### Set task A
Answer these questions from the charset message, each answer on its own line marked the same way:
(i) On what date and at what time was the message sent?
(ii) What does the writer call clearly the best solution?
(iii) According to the writer, what has the same impact on efficiency as a BOM?
### Set task B
Please list every distinct email address that appears in the From and To lines of the charset message.
### Set task C
Output the part of the charset message starting with "Let me start" and going on through "the document content.", without changing any of its wording.

RE: charset from Harley Rosnow on 2008-04-10 (public-html-comments@w3.org from April 2008)

From: Harley Rosnow <Harley.Rosnow@microsoft.com>
Date: Thu, 10 Apr 2008 15:47:07 -0700
To: "rick.denhaan@gmail.com" <rick.denhaan@gmail.com>, "public-html-comments@w3.org" <public-html-comments@w3.org>
Message-ID: <7AD436E4270DD54A94238001769C2227011DAFFE3F23@DF-GRTDANE-MSG.exchange.corp.micro>
Hi Rick,

Let me start by saying that I'm not Microsoft's representative on the WG, so please don't take my statements as the WG's official response nor Microsoft's official position on these issues.  These are my own opinions based on my experience.  With that out of the way, let's talk.

Clearly the best solution is to use UTF8 and indicate that fact with a BOM at the start of the document.  It can represent all characters and the BOM obviates the need for scanning since it's at the very start of the file.  Also, the presence of an HTTP header with the encoding has the same impact on efficiency because it's available before the document content.

### Extracted entries
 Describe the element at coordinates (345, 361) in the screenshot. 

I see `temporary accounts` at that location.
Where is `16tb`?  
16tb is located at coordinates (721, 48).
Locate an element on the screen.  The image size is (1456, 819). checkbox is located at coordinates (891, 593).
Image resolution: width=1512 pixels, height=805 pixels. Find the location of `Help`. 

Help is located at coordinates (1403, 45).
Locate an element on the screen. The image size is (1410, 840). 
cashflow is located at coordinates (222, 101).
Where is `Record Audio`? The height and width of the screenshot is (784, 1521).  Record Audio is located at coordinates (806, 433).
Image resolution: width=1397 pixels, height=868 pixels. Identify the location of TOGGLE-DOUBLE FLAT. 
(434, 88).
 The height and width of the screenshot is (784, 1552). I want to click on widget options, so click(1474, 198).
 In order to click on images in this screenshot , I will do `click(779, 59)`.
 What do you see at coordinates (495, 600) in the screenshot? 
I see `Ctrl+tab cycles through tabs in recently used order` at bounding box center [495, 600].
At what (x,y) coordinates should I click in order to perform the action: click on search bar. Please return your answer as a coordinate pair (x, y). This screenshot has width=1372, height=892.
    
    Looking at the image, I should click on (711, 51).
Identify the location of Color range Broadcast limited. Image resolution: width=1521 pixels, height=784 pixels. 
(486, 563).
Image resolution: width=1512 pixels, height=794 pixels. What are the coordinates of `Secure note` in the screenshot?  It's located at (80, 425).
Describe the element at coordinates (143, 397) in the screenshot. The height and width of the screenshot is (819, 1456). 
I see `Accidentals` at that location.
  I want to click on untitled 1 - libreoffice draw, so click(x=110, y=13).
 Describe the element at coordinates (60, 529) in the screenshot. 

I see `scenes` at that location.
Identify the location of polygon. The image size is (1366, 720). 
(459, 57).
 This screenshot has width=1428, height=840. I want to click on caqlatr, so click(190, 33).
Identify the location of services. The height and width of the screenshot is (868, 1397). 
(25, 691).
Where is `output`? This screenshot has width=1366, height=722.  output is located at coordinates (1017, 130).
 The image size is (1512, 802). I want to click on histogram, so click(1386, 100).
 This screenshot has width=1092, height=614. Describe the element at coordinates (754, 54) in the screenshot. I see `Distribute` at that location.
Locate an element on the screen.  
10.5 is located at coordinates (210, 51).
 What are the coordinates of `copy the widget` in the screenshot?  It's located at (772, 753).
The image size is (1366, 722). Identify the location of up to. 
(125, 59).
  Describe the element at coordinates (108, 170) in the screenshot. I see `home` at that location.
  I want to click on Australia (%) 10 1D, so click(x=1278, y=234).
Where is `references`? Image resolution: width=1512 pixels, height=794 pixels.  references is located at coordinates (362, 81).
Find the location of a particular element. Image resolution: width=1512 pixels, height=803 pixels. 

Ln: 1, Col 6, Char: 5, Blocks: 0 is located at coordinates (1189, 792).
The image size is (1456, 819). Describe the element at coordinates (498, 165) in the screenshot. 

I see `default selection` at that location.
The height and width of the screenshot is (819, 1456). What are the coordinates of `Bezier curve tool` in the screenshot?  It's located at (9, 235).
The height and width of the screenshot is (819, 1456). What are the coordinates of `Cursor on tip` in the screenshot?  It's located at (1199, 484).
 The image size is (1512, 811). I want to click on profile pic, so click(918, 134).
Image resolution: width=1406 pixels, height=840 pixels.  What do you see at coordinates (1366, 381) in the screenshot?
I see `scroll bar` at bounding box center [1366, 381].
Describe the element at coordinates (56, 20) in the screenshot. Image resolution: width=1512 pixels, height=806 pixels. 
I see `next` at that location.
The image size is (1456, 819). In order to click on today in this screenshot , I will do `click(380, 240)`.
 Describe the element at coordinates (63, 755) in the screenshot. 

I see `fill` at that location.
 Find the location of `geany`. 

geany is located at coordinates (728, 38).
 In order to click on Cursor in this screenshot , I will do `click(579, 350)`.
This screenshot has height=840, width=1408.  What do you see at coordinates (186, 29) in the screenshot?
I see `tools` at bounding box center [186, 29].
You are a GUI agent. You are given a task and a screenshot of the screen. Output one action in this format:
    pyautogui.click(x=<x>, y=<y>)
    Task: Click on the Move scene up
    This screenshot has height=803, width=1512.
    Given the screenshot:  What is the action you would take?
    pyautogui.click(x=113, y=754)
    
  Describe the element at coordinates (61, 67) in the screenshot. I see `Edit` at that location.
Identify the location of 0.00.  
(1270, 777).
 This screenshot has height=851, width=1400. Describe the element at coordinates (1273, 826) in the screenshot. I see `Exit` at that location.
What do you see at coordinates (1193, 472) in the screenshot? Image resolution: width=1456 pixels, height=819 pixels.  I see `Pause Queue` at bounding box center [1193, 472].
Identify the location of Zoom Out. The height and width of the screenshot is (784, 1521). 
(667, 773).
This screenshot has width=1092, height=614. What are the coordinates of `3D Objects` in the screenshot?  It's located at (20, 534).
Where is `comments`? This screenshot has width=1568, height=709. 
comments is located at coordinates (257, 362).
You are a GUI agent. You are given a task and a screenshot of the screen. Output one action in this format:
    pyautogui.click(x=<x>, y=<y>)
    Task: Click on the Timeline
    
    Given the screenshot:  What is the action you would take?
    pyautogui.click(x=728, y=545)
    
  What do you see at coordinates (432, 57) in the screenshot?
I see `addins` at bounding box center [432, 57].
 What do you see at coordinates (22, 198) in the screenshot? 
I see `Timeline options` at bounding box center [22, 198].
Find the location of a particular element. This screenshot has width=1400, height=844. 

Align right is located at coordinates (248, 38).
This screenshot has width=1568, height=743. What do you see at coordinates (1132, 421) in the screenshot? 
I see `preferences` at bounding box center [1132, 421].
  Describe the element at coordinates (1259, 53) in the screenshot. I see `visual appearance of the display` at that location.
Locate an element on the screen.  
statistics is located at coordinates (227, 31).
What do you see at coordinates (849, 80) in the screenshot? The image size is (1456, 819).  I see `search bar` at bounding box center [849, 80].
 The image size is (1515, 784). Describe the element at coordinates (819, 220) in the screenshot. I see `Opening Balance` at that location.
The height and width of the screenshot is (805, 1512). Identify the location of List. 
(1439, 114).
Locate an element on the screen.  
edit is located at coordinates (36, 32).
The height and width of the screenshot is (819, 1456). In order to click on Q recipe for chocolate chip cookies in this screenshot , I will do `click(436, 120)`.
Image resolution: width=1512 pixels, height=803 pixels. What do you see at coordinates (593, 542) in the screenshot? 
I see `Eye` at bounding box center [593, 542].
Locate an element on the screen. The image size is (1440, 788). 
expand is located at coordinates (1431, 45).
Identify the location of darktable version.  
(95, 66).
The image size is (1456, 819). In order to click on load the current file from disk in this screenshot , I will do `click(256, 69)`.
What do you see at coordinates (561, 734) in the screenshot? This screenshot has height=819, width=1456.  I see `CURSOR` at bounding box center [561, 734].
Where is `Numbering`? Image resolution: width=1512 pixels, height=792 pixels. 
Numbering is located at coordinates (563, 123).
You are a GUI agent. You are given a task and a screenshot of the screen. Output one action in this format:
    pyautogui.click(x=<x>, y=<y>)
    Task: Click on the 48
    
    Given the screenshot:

### Written reply A
(i) Thu, 10 Apr 2008, 15:47:07 -0700
(ii) Using UTF8 and indicating that fact with a BOM at the start of the document
(iii) The presence of an HTTP header with the encoding

### Written reply B
Harley.Rosnow@microsoft.com
rick.denhaan@gmail.com
public-html-comments@w3.org

### Written reply C
Let me start by saying that I'm not Microsoft's representative on the WG, so please don't take my statements as the WG's official response nor Microsoft's official position on these issues.  These are my own opinions based on my experience.  With that out of the way, let's talk.

Clearly the best solution is to use UTF8 and indicate that fact with a BOM at the start of the document.  It can represent all characters and the BOM obviates the need for scanning since it's at the very start of the file.  Also, the presence of an HTTP header with the encoding has the same impact on efficiency because it's available before the document content.